We studied retrospectively 6013 consecutive pts with chronic uncomplicated essential hypertension. MS was diagnosed according to Adult Treatment Panel III criteria, and smoking status was noted. After a two-week wash-out period, office blood pressure (BP) was determined and full biochemical evaluation performed. Microalbumin, alpha1-microglobulin and creatinine were measured and the albumin/creatinine ratio (ACR) was calculated after a 24-hour urine collection.

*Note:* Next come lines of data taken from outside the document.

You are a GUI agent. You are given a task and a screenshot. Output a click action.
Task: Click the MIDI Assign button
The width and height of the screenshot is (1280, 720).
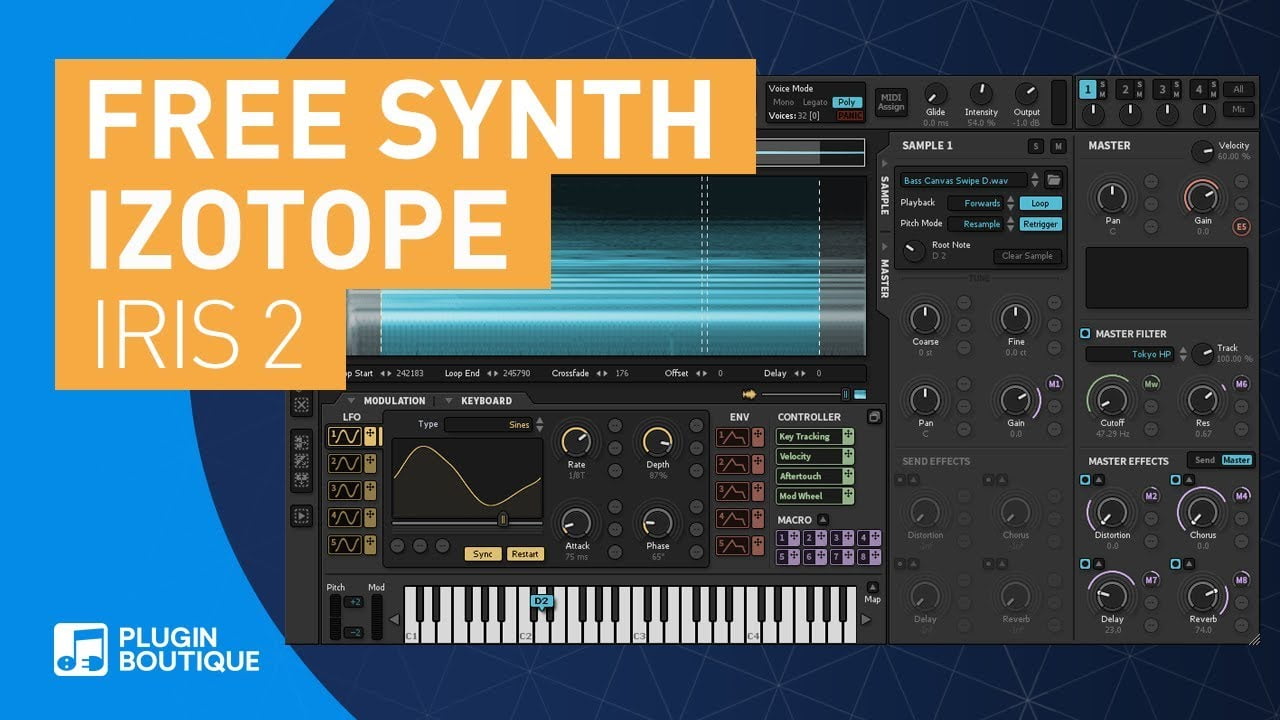coord(890,102)
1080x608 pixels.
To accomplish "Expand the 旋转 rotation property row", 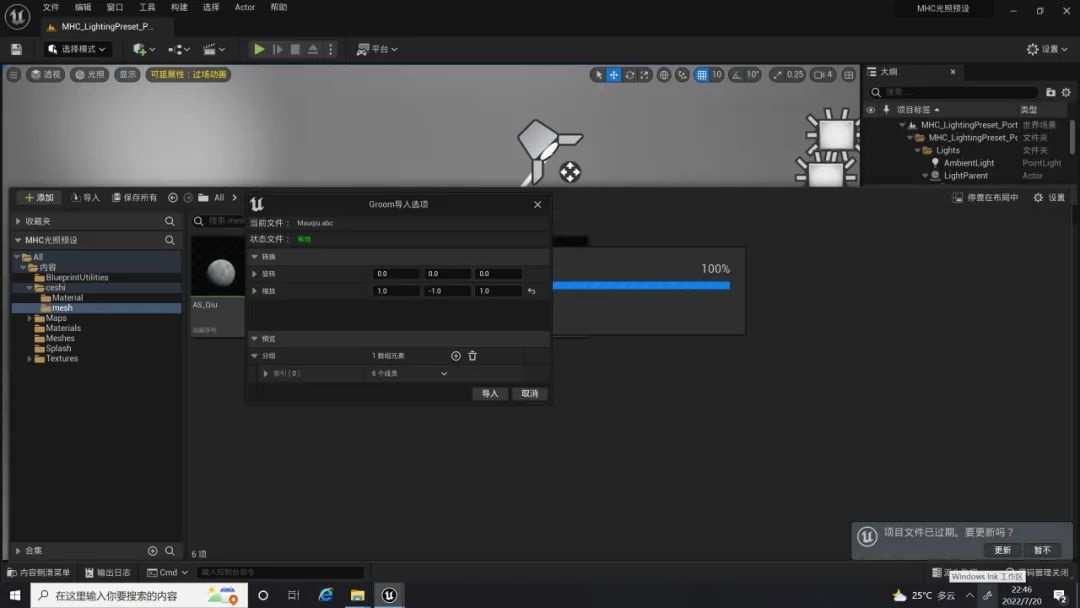I will click(x=254, y=274).
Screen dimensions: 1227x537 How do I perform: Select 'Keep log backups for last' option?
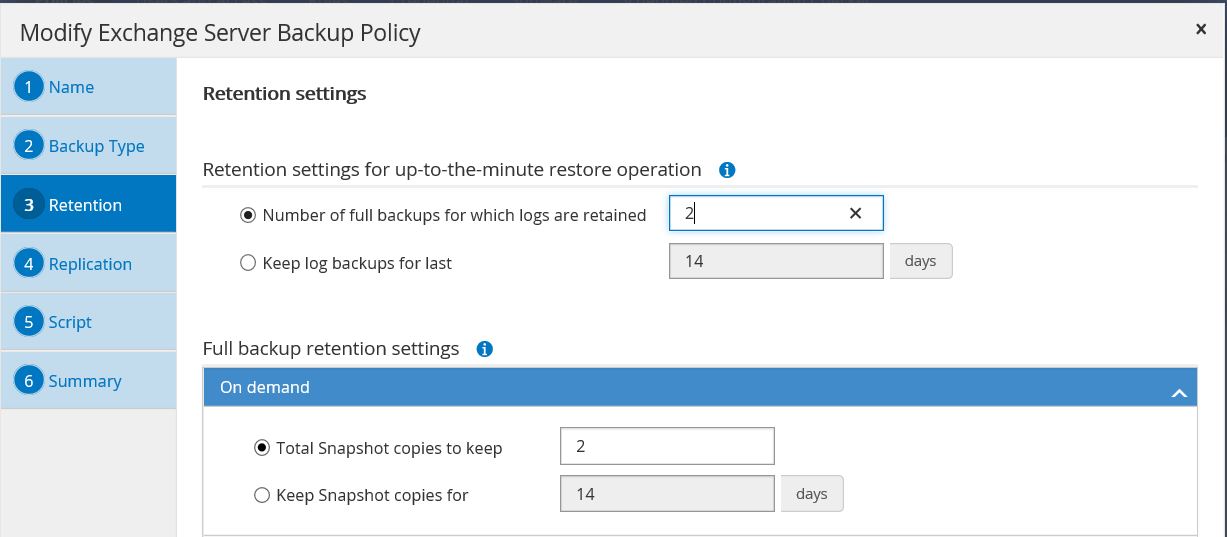click(x=249, y=264)
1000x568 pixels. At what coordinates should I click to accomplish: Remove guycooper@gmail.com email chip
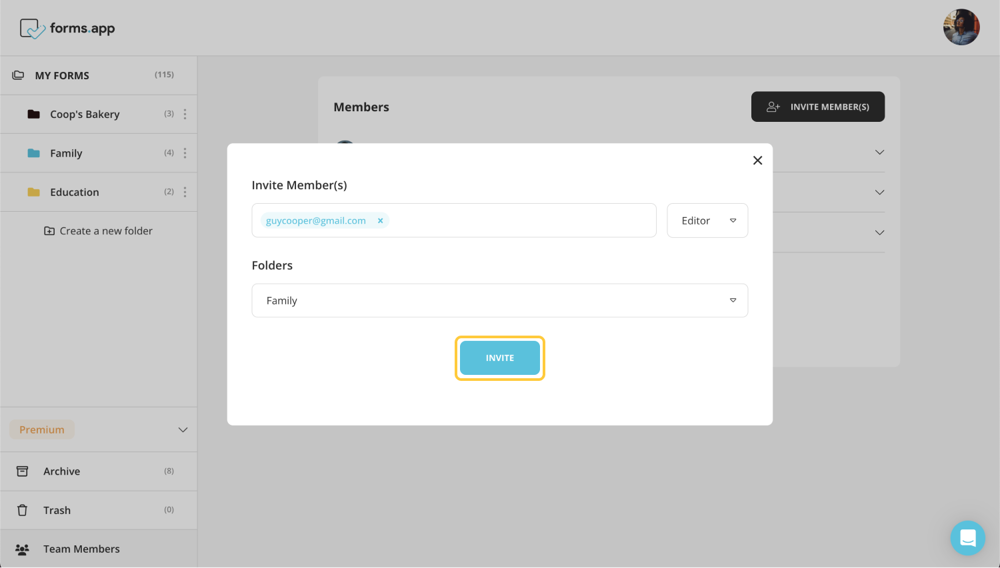pos(380,221)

Pts with MS (n=2183) had significantly (p<0.00001) increased values of microalbumin, alpha1-microglobulin and ACR (39.0 vs 24.2 mg/l, 8.80 vs 6.72 mg/l and 85.5 vs 47.3 respectively) and higher incidence of smoking (44.0 vs 30.0%, p<0.00001) when compared with hypertensives without MS. Smokers without MS (n=1146) had significantly increased microalbumin, alpha1-microglobulin and ACR than non-smokers without MS (27.2 vs 22.9 mg/l, p<0.00001, 7.28 vs 6.49 mg/l, p<0.00001 and 49.0 vs 46.5, p=0.006 respectively). Respectively, in the MS group, smokers (n=958) had increased levels of microalbumin (42.3 vs 36.5 mg/l, p=0.006), alpha1-microglobulin (9.11 vs 8.55 mg/l, p=0.009) and ACR (96.5 vs 76.1 mg/l, p<0.00001) when compared to the 1224 non-smokers with MS.

The metabolic syndrome is associated with a higher degree of endothelial dysfunction in hypertensive pts, since microalbuminuria is a marker of endothelial performance. It seems that smoking is accompanied by further endothelial derangement, even in hypertensives with MS.